Challenging even more the nun is the sudden arrival at the convent of a peasant girl harassed by her father, Bartolomea. On the very first night in the convent, Bartolomea, who has everything of a little, but charming, wild animal, troubles Benedetta and forces a physical closeness and a coarse familiarity which are ill-advised in such a place. Actually, in the view of a convent and any good Christian, Bartolomea stands as a glaring and shocking instance of devilish temptation. But Benedetta gets attracted and embraces Bartolomea as a true, perfect partner, as readily and strongly as she accepts the physical embrace of Christ – the lesbian love experienced as the earthly, human complement, extension of the godly one.
The sex toy the two nuns makes is a telling, overly significant in fact, symbol: the base of a wooden, colored statuette representing the Virgin Mary that was a precious gift of Benedetta’s mother, the only object she still have from her childhood, is shaped to look like a penis. This is the most implausible and shocking dildo that can be imagined, but its origin and its use emphasize the stunningly peculiar but coherent vision of the nun.
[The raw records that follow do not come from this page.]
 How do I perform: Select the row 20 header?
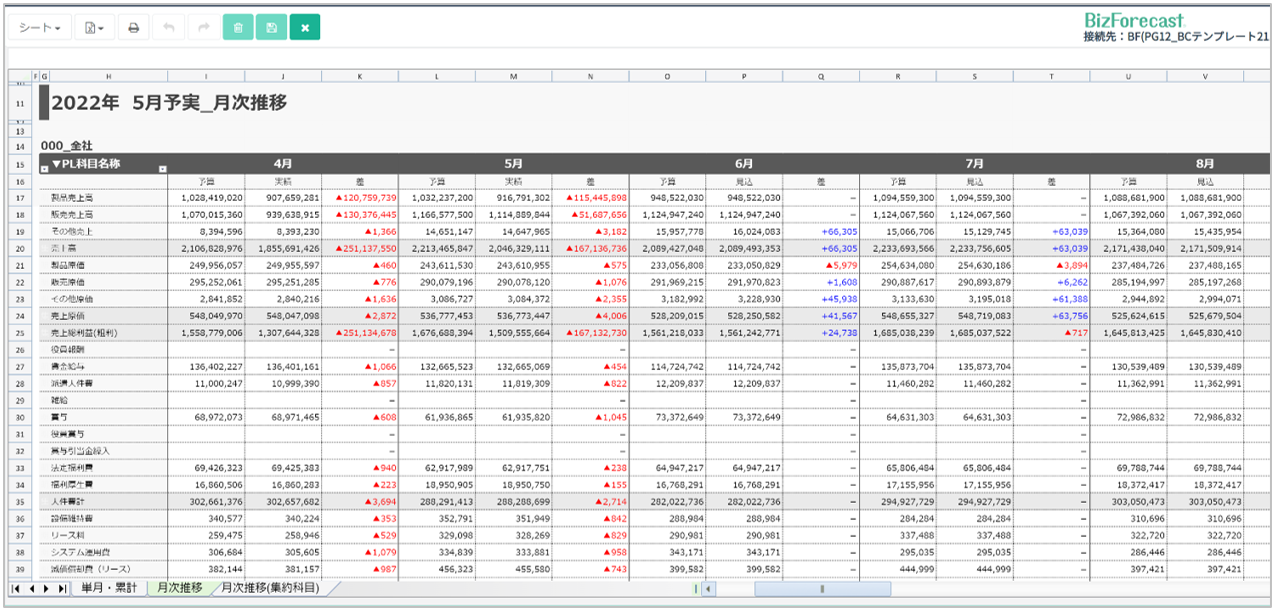[x=20, y=248]
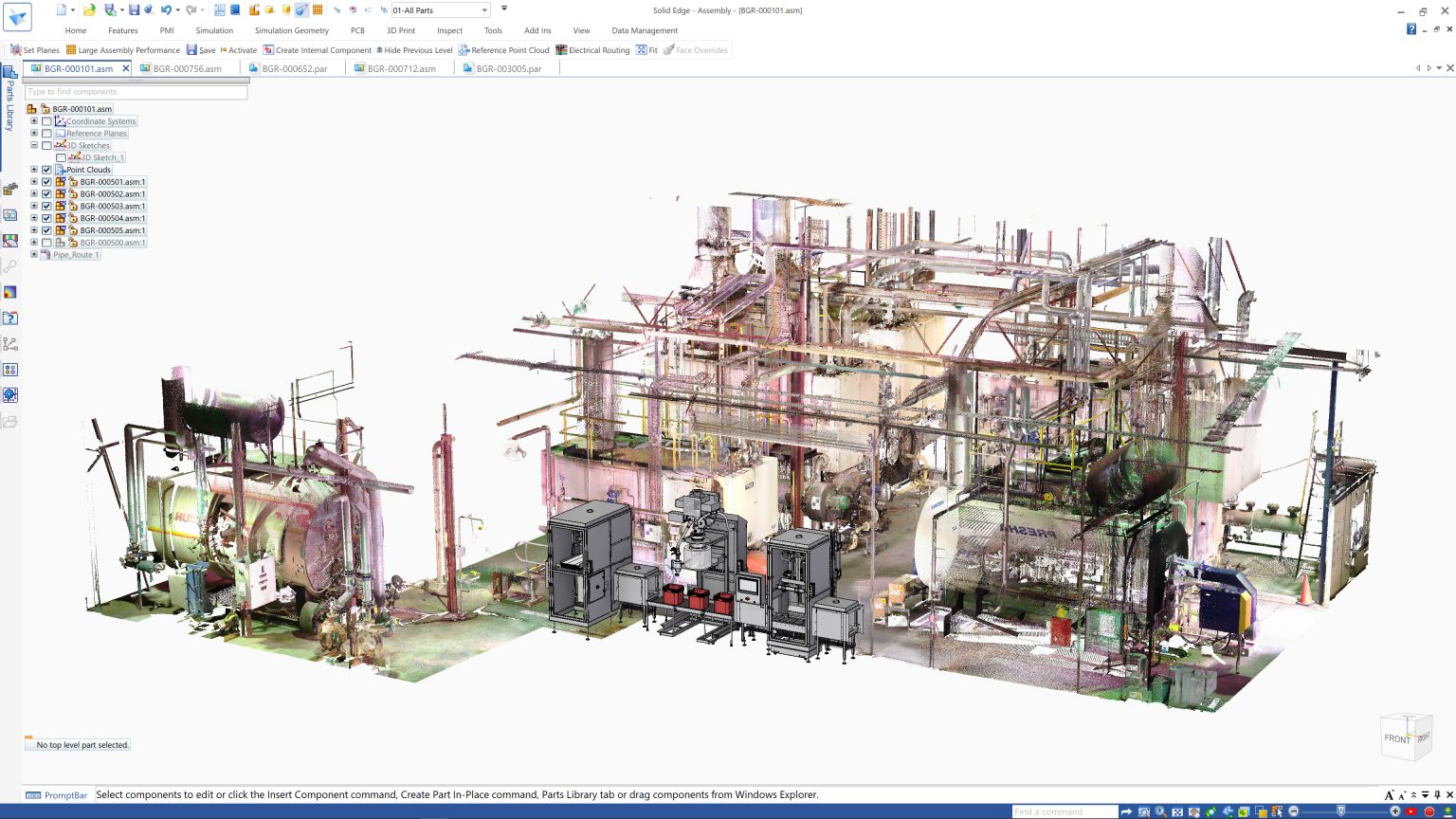
Task: Click the zoom slider handle
Action: click(x=1340, y=811)
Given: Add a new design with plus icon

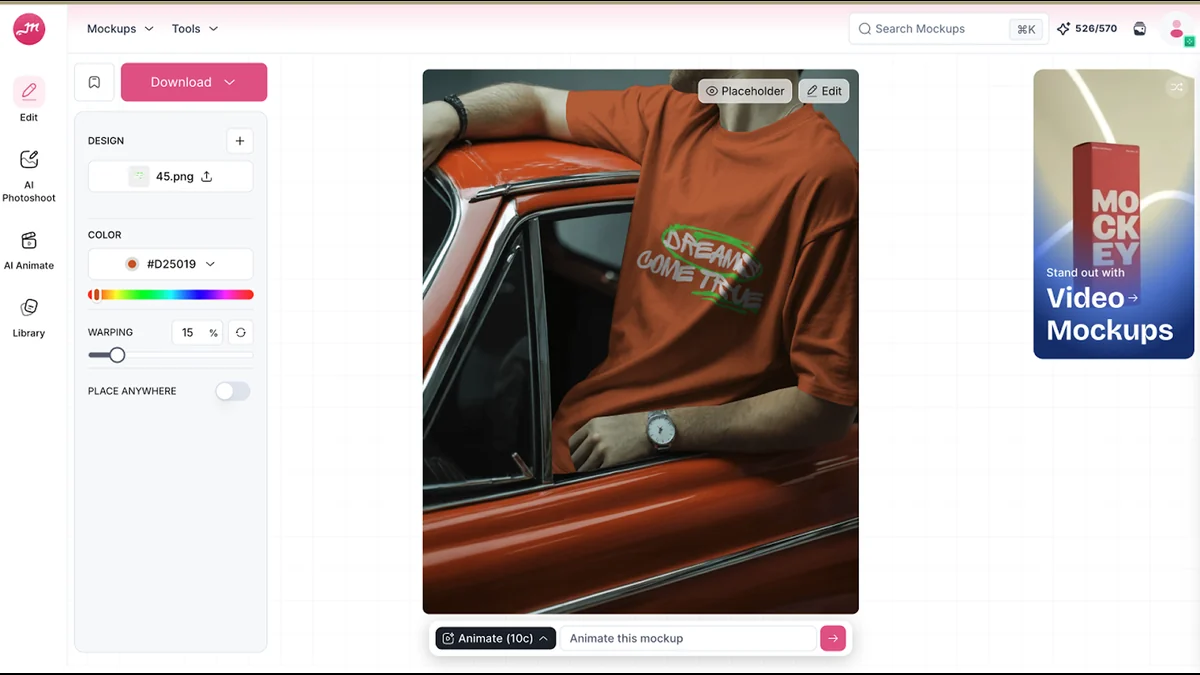Looking at the screenshot, I should 240,141.
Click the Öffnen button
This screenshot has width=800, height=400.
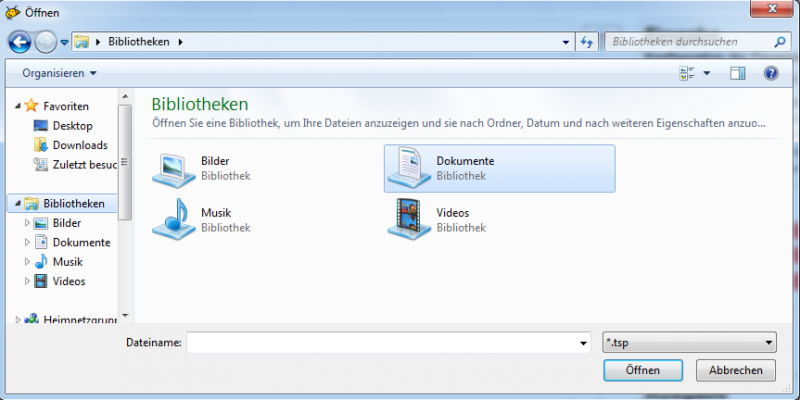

With Benedetta, aspiring to be one with God is not just a matter of rites and routines, not even a mere, though intense, spiritual belief: all barriers between mind and flesh, belief and sex, God and humans are knocked down, and what is left is a fantastic conception of unity where eroticism is as much a way to salvation than revelation – this vision is not that far from certain mystic ideas from the East, but deeply unorthodox, to say the least.
And perhaps not really credible. Obviously the convent’s abbess has her doubts, shared by her daughter, Sister Christina – their reluctance to view the young nun first as a living miracle and then as the new abbess would cause an official investigation, and much tragedies. But the film cleverly sows doubts while shooting candidly, realistically, the most amazing developments, like the sudden distortions of Benedetta’s voice, as if Jesus was really speaking through her. The film constantly suggests that something incredible is taking place under our eyes, but some images may be difficult to be taken at face value precisely because of they are so extraordinary and stunning. The visions Benedetta has are plain aberrations suddenly altering the clear-cut narrative but the way the film goes back to real life does convey the idea that they have genuinely seized Benedetta out of the blue and completely, disrupting the mundane tasks she was performing with others – so, they may be hallucinations, but they do have an impact and the fact that she is wrecked by them is clear.
Yet, at key moments, the camera focuses on a detail hinting that some trickery is at play. So we become, in a remarkable way, like Bartolomea: tempted to believe her, mesmerized by her, and yet reckoning she may be cheating and lying. If Bartolomea at the end no longer put up with the assertions and over-confidence of her lover, and breaks up with Benedetta, the audience can still wonder what to think really of this most astonishing character, whose passion and pride intensely shape her attitudes and words, in a most daring but also most annoying manner. If she is true, she is awe-inspiring for sure, if she is a fake, she is amazingly, but enticingly, cheeky. Whatever way, she is fascinating.
And an even bigger question mark for the believers. The film casually notes how the character becomes a popular figure, before the end, and the threat of getting burned alive after her trial by a nuncio, shows how much the local population worships her. But the most important investigation deals with the inner workings of the Church, from the recruitment of novices – which is a business transaction that does not own up to its nature, and is shot with pleasant but biting irony – to the overweening, ruthless, and hypocritical management by a nuncio of both his private apartments and a trial, or to put it more accurately, a cruel and scandalous travesty of a trial.
The film emphasizes how a miracle can be used for jockeying for power and prestige, with a provost keen on promoting Benedetta to settle scores, and make money (such a character is a wonderful magnet for pilgrims and their money, after all), even as the events sorely test faith and personal experiences – it appears, in a final, poignant move, that part of the hatred of the abbess for Benedetta comes from the fact that the young woman has perhaps achieved what the older has failed over a life of prayers and rules, that is hearing the voice of God, evidence of a Church whose tenets may be elusive to its own members. Set as plague is again hitting central Italy, the story of Benedetta copes in a highly dramatic, sensational fashion, but sensibly and skillfully, with key questions about the meaning of faith, its relations to love and sentiments, the strength and sincerity of any institution pretending to defend it. At the same time, it is an unabashed celebration of the woman’s body (with the nudity of Virginie Efira and Daphné Patakia splendidly shot) and of a woman’s strength and passion.